Model repository for our NER model

Model repository for our NER model.

With our model repo created, we now are ready to train our first model. By clicking “New Model Version”, we can use the model builder to specify the parameters we want. The first thing we want to do is select our dataset, then select our target value to predict, and lastly make sure that our feature types are correct. As you can see below, we’ve selected the “tags” column as an output feature and set the feature type as a sequence. Predibase automatically infers the type of the sentence column as “text”, so we can leave this column as is. Now we can click the “Next” button to move on to the parameter setting.

Training our first NER model

Training our first NER model.

We can use the model builder to select the required parameters for this prediction task which there are a few I’ll go over here:

Encoder Parameters

  • type : rnn -> We want to use an RNN in this case since we are using an input sequence of text tokens.
  • cell_type : lstm -> Specifically, we chose to use a lstm here because of the enhanced ability to make connections between different members of the input sequences.
  • reduce_output : null -> We need to set this parameter to null to ensure that the output vector size matches the length of the tags sequence, allowing there to be a prediction for every token in the input sequence.

Input Feature Preprocessing Parameters

  • tokenizer : space -> We chose the space tokenizer because of the way we processed the data. Since the data came in the IOB format, every token comes with a corresponding tag. We joined those tags with a space, so setting the tokenizer to space ensures that the input sequence length will equal the length of tags.

Decoder Parameters

  • type : tagger -> We chose the tagger decoder since it is built for this type of problem where we are tagging parts of the input sequence with the designated tags in the output feature.

Global Preprocessing Parameters

  • sample_ratio : 0.1 -> We are setting the sample ratio to 0.1 since there is quite a bit of data in this dataset, and training on the entire thing for our first model is probably overkill.
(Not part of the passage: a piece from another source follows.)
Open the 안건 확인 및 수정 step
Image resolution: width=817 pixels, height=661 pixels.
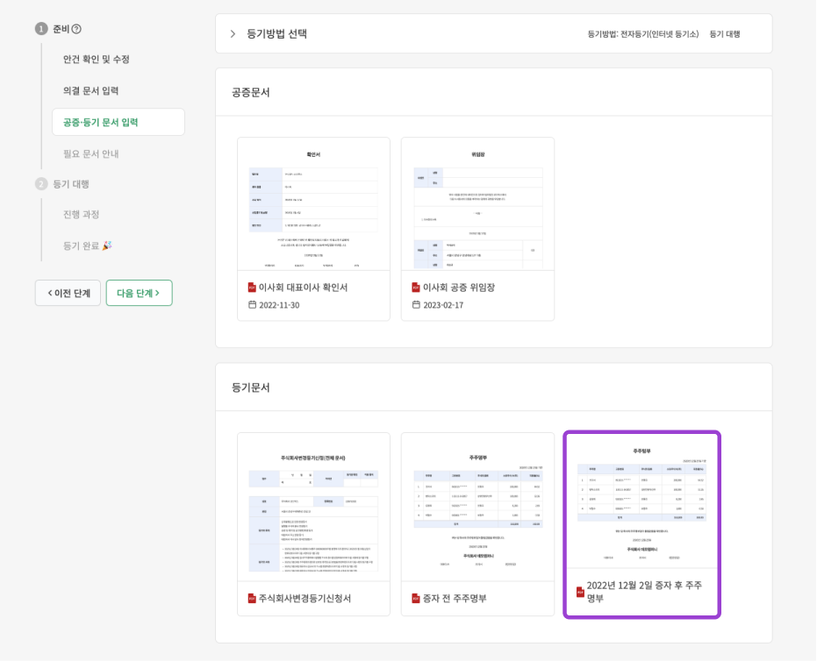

If you want to train on the entire dataset however, you can remove this parameter!

Backend Parameters

  • trainer.num_workers : 2 -> Similarly, we are capping the epochs at 5 here so the training does not take too long. This unfortunately will prevent our model from converging, so if you want to run this on your own compute and aren't restricted by time, feel free to remove this parameter as well!

Below we have the final configuration that we will be training our model with. Predibase automatically generates the following model configuration based on our selections.

input_features:
  - name: sentence
    type: text
    encoder:
      type: rnn
      cell_type: lstm
      reduce_output: null
    preprocessing:
      tokenizer: space
    column: sentence
output_features:
  - name: tags
    type: sequence
    column: tags
    decoder:
      type: tagger
preprocessing:
  sample_ratio: 0.1
backend:
  trainer:
    num_workers: 2

Configuration for our first NER model

At the core of Predibase is Ludwig, an open-source declarative ML framework that makes building models as easy as writing a few lines of a configuration file. The configuration can be built through Predibase’s UI or written out by hand in any CLI. Now that we’re ready to go, we can click train to start the model training process.

Once our model has finished training, we can evaluate the performance in the model version view. As you can see below, it looks like our first model did decently well with roughly 87% accuracy. Given that we only trained on 10% of the dataset (determined by the sample_ratio parameter), we can probably squeeze out some additional performance on a subsequent model version by increasing the sample ratio and trying out some additional parameters. Predibase makes it easy to quickly iterate on models with a few additional clicks. Let’s select “New Model” in the top right and choose to create a “New Model from Model #1” to train the next version of our NER model.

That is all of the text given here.